Put each line of the material below into a JSON list of strings, one string per line, with blank lines left out. Leave the pictures out of the list.

****************************************

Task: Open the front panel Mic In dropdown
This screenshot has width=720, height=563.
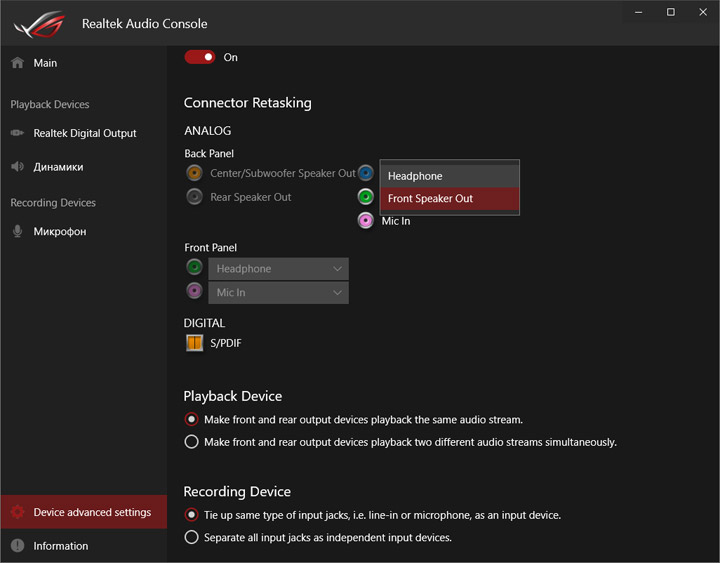Action: [278, 293]
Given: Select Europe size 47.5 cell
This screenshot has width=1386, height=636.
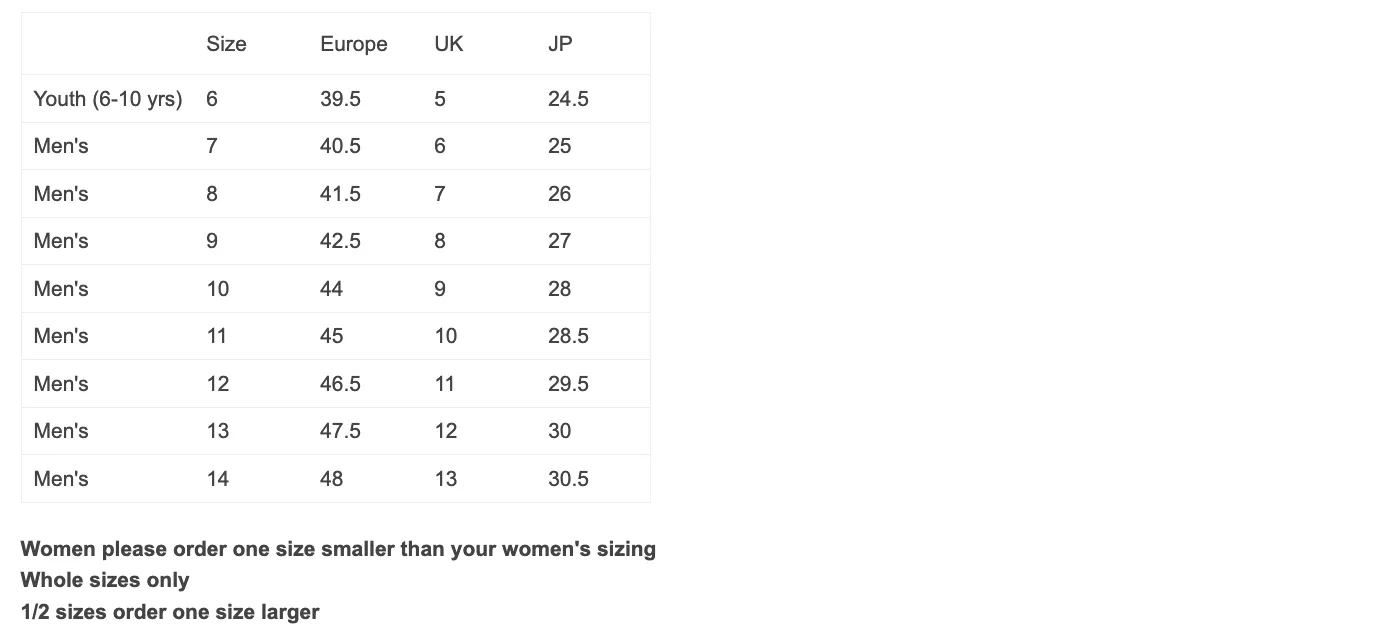Looking at the screenshot, I should [x=340, y=431].
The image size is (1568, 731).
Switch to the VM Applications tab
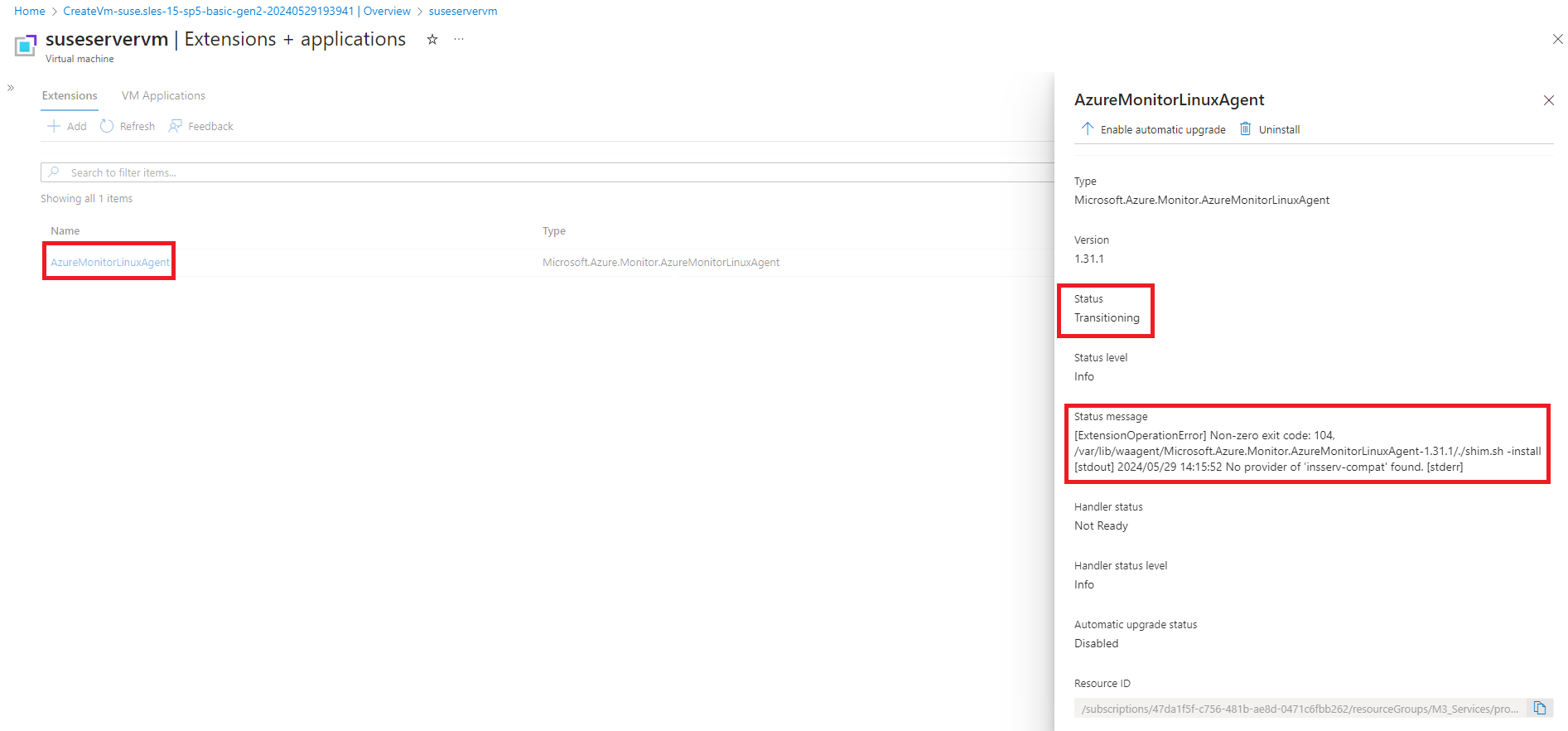pos(163,95)
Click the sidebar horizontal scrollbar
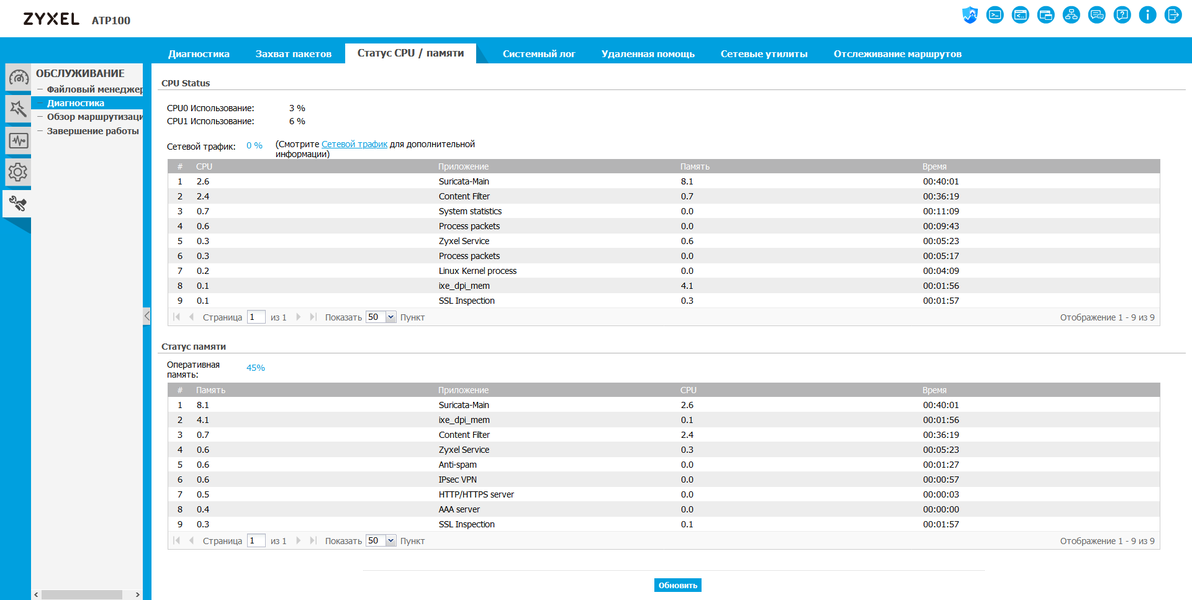1192x600 pixels. [81, 594]
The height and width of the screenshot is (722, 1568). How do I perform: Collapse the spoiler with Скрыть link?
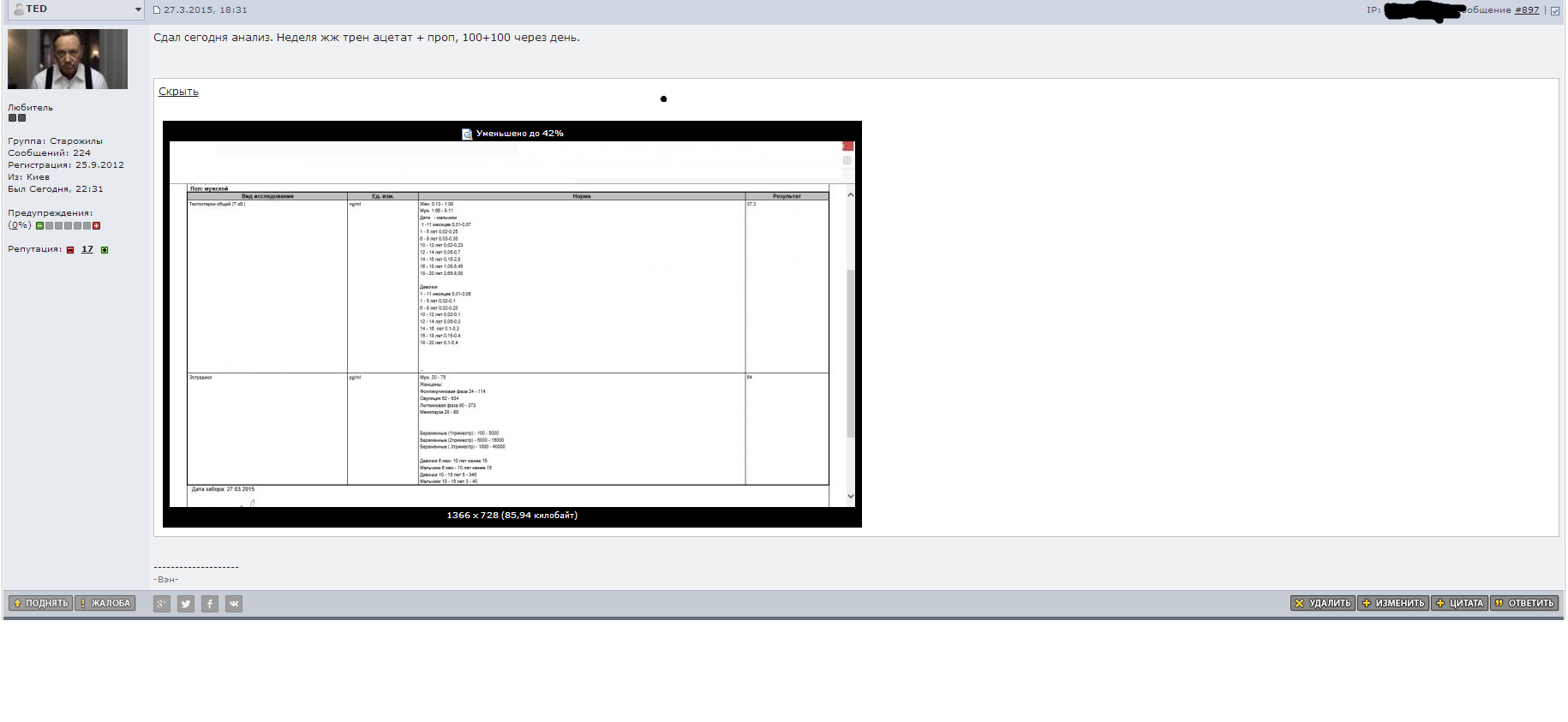(178, 92)
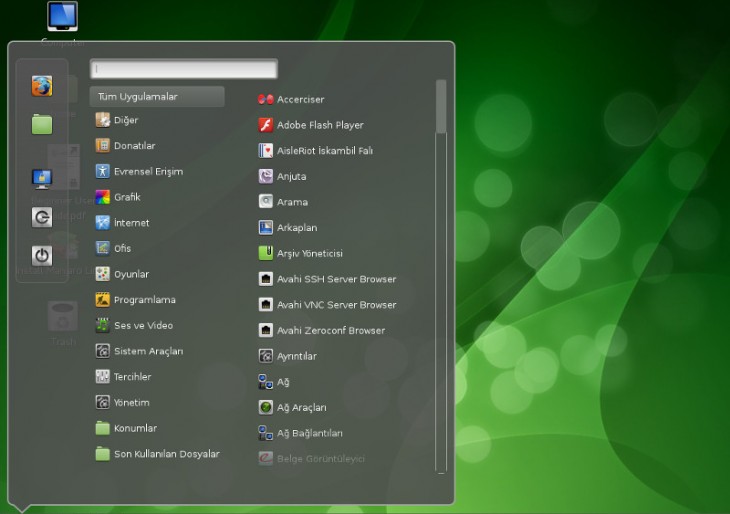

****************************************

• **Response for this exercise**:
[
  "Task: Open the front panel Mic In dropdown",
  "This screenshot has width=720, height=563.",
  "Action: [278, 293]",
  "Given: Select Europe size 47.5 cell",
  "This screenshot has width=1386, height=636.",
  "Looking at the screenshot, I should [x=340, y=431].",
  "The image size is (1568, 731).",
  "Switch to the VM Applications tab",
  "pos(163,95)",
  "Click the sidebar horizontal scrollbar",
  "1192x600 pixels. [81, 594]",
  "The height and width of the screenshot is (722, 1568). How do I perform: Collapse the spoiler with Скрыть link?",
  "(178, 92)"
]